On the sand since 1868
The Laytown Strand Races
The first recorded Laytown meeting was in 1868, run on the strand alongside the Boyne Regatta: a rowing race on the high tide, then horse racing once the water fell back. For decades it was an occasional sideshow, run only when the tides obliged, and local lore has it the parish priest and the Bishop of Meath were against it. It survived to become the only beach in Europe where horse races are still run under the Rules of Racing. The course is a near-level straight marked out on the sand as the tide recedes; six flat races are run, and the whole meeting must finish before the sea returns and erases the track. Charles Stewart Parnell was among the early stewards, and an 1875 card once included penny-farthing bicycle races along the strand. A serious accident in 1994 led to a redesign of the course and tighter safety since. It still falls in September, and the railway still empties race-goers onto the platform the way it did in the 1800s.
An old settlement above the estuary
The Rath at Ninch and Sonairte
On the high ground above the Nanny estuary stands an ancient earthwork known as the Rath, a protected national monument. Excavations from the late 1970s onward turned up Iron Age burials, and a dig around 2000 found early-Christian graves, Bronze Age features and a Norse-Gaelic ring pin, evidence the place was lived in for well over a thousand years and raided from the sea along the way. The site now belongs to Sonairte, the National Ecology Centre, a charity running an organic walled garden, a river walk and nature trail, a small cafe and an eco shop. It is the one heritage stop in the village that you can actually walk into, and the combination - Iron Age mound under an organic garden - is the sort of layering this coast specialises in.

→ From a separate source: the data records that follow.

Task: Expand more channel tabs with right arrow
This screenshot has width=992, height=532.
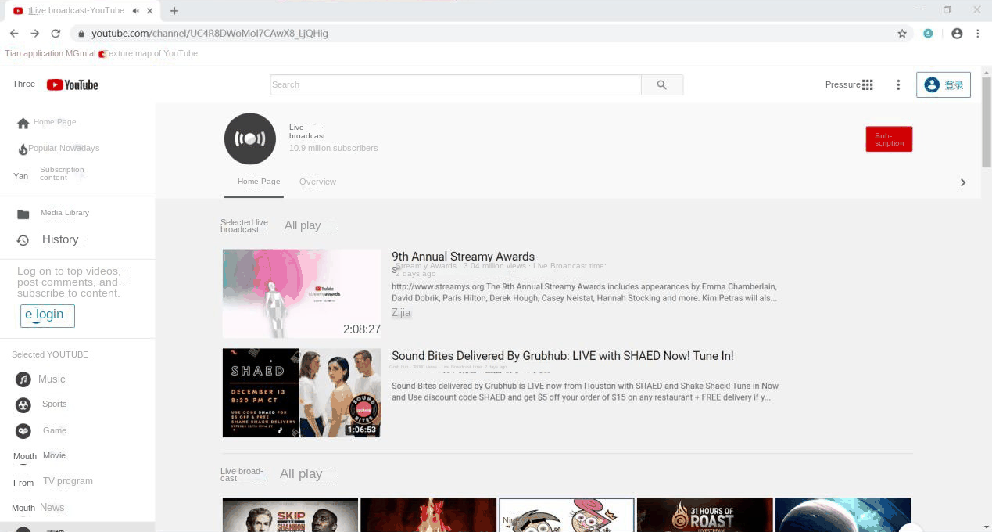Action: point(963,182)
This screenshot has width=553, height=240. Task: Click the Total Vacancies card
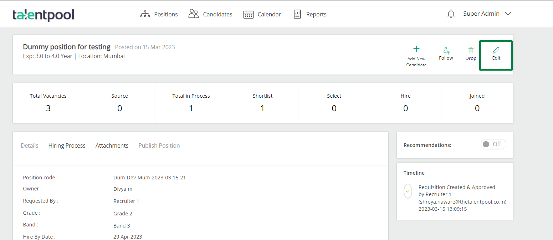[x=48, y=103]
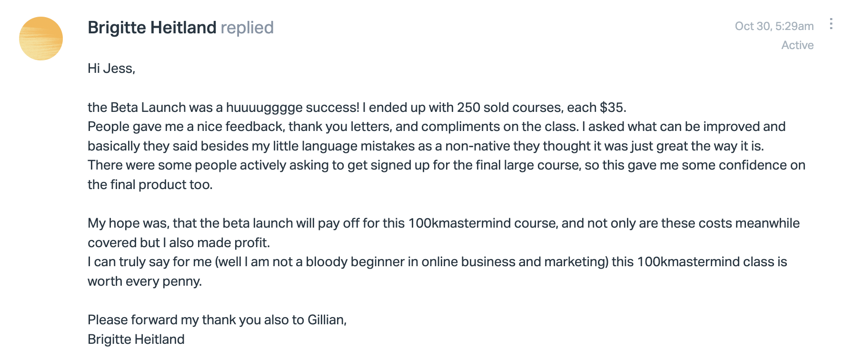Viewport: 854px width, 360px height.
Task: Click the line 'the final product too.'
Action: [150, 185]
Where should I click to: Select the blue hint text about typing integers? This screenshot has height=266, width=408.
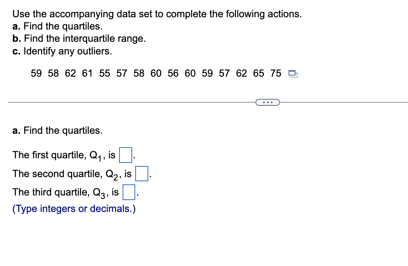click(74, 209)
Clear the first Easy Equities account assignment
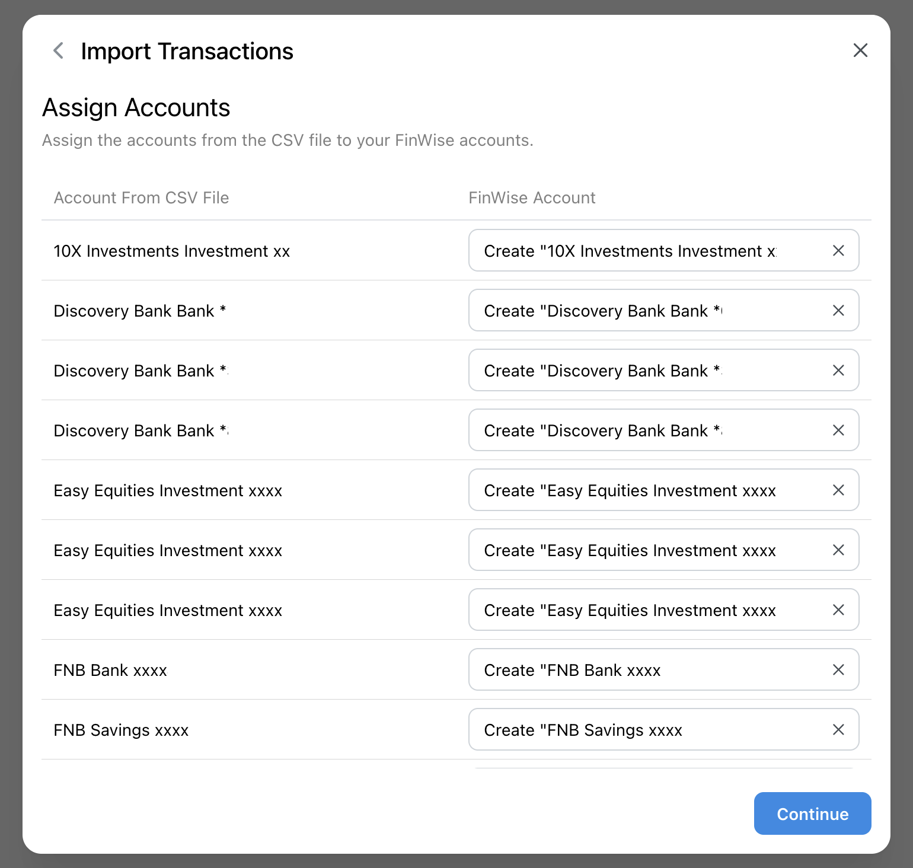 (838, 490)
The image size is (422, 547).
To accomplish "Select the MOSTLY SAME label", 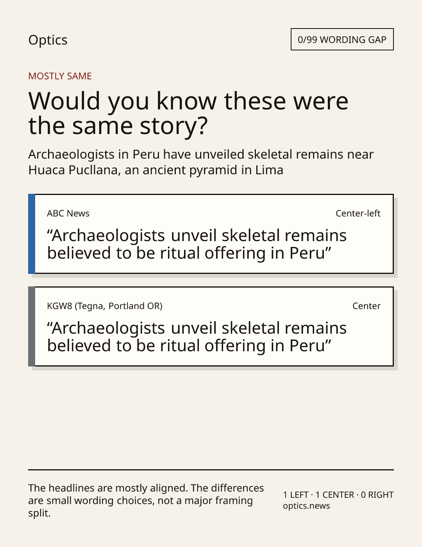I will tap(60, 76).
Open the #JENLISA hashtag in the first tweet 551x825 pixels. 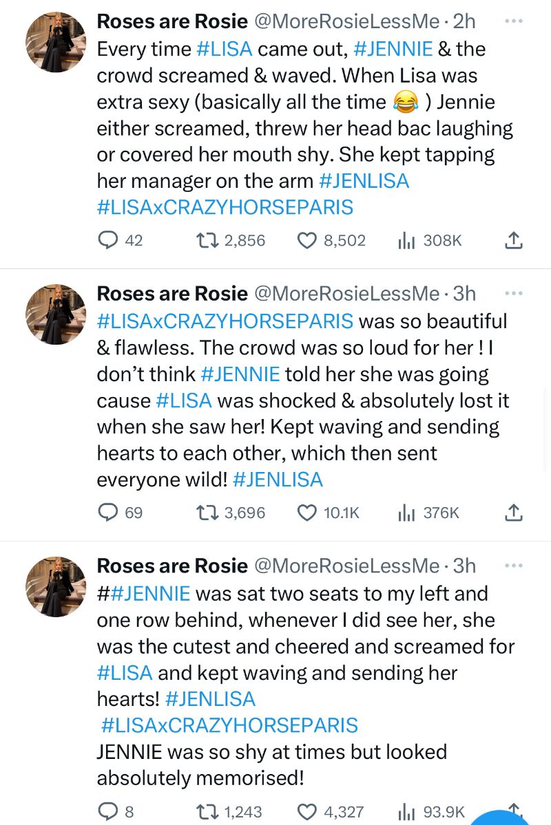(364, 181)
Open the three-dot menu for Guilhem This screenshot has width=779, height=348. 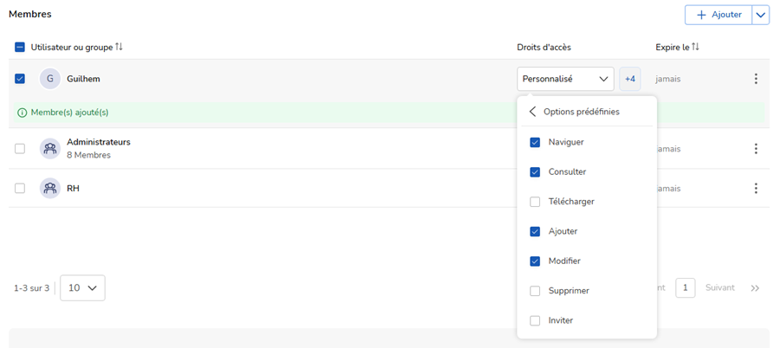click(755, 79)
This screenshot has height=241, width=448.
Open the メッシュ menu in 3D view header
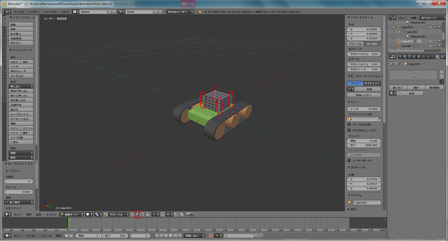[51, 214]
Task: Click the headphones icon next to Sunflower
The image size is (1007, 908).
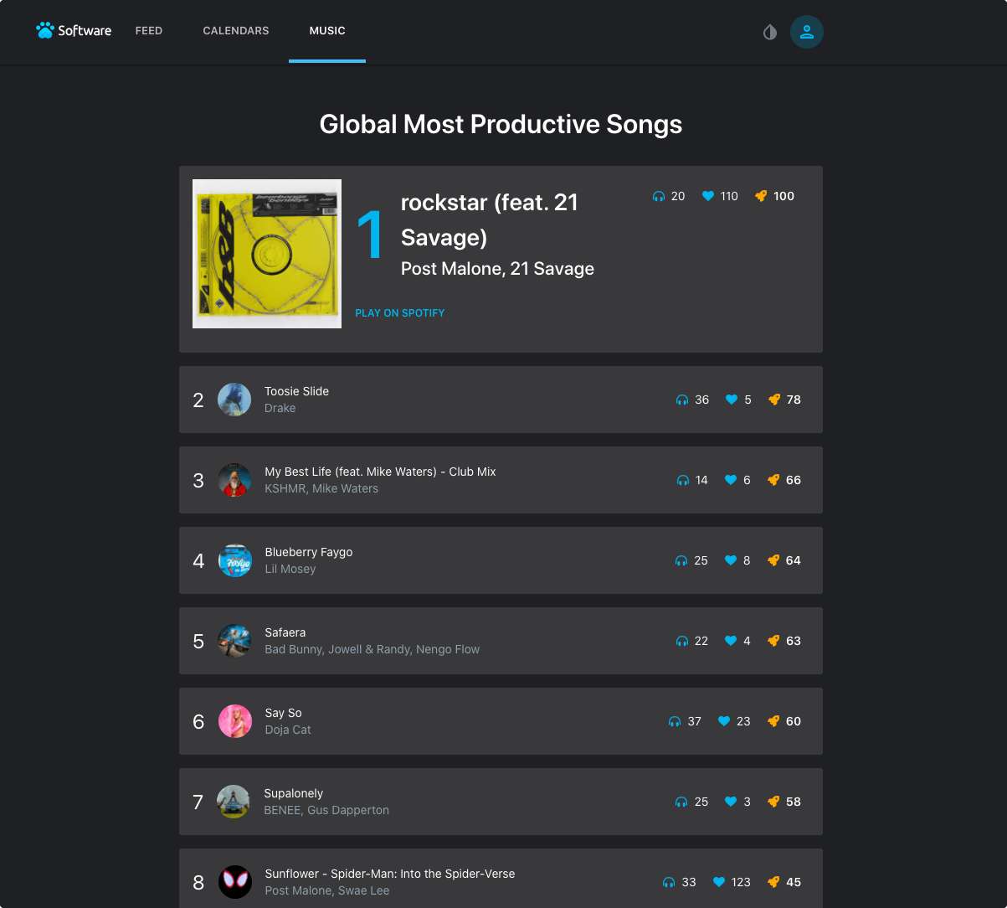Action: coord(667,882)
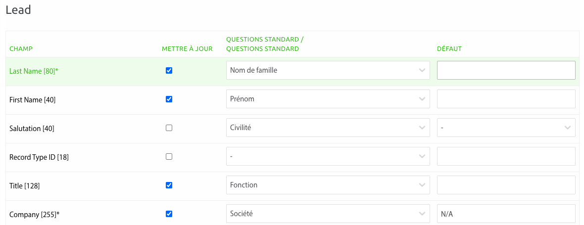
Task: Click the 'Last Name [80]*' field label
Action: click(34, 71)
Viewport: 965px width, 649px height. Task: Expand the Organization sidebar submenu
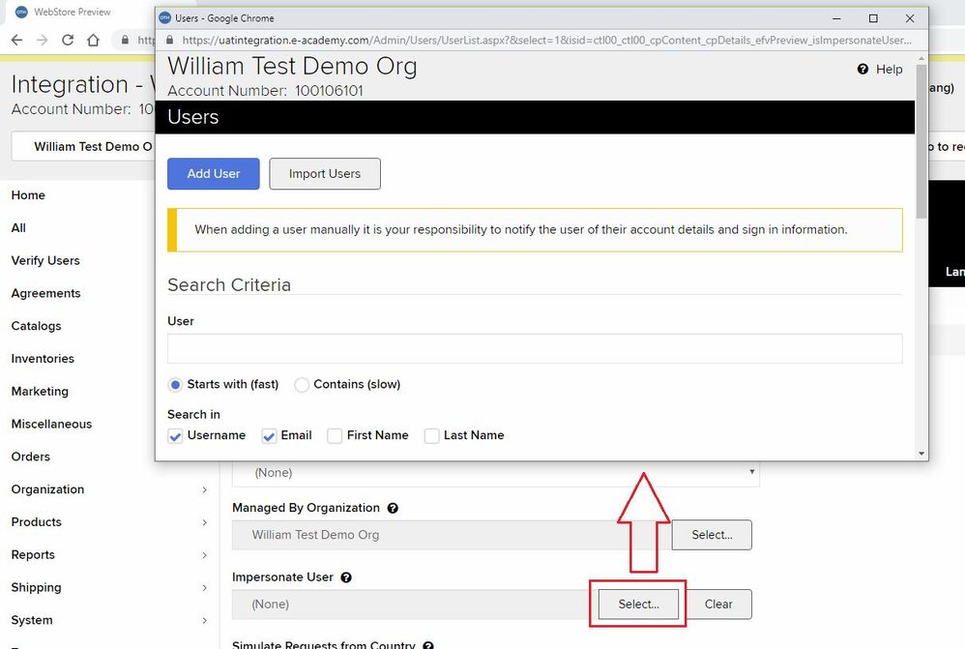204,490
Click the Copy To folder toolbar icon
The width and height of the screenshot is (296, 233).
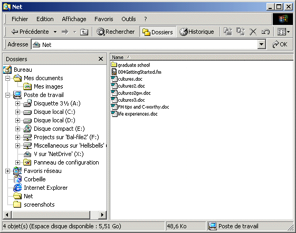click(x=241, y=32)
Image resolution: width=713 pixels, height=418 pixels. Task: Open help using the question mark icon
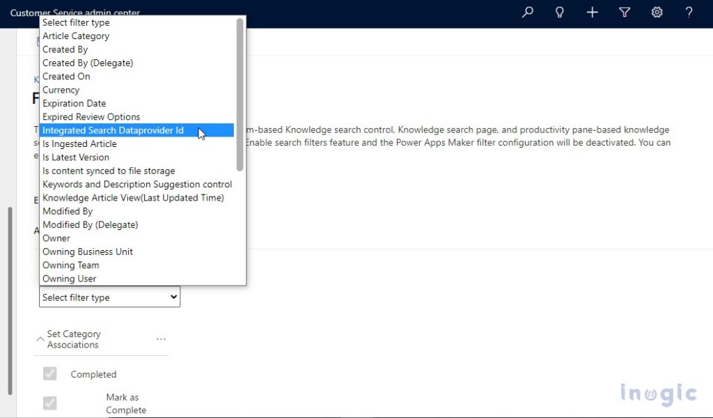(x=689, y=13)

Folklore and smuggling on the Nanny
The cursed river and the coastguard cottage
The River Nanny made Laytown a crossing and a fishing point, and it carries its own legend: St Patrick is said to have cursed it, which is why tradition holds no salmon will run it. St Patrick's Well sits on the riverbank, said locally to be a site of early communal baptisms, though it stands on private land with limited access. Down on the shore is Nanny Water Cottage, a coastguard structure put up well over two centuries ago to fight the smuggling that worked the Irish Sea in the eighteenth and early nineteenth centuries. It still stands. The Church of the Sacred Heart in the village keeps a nineteenth-century front grafted onto a circular building rebuilt in the 1970s, with a tall window over the door - a strange, honest piece of its decade.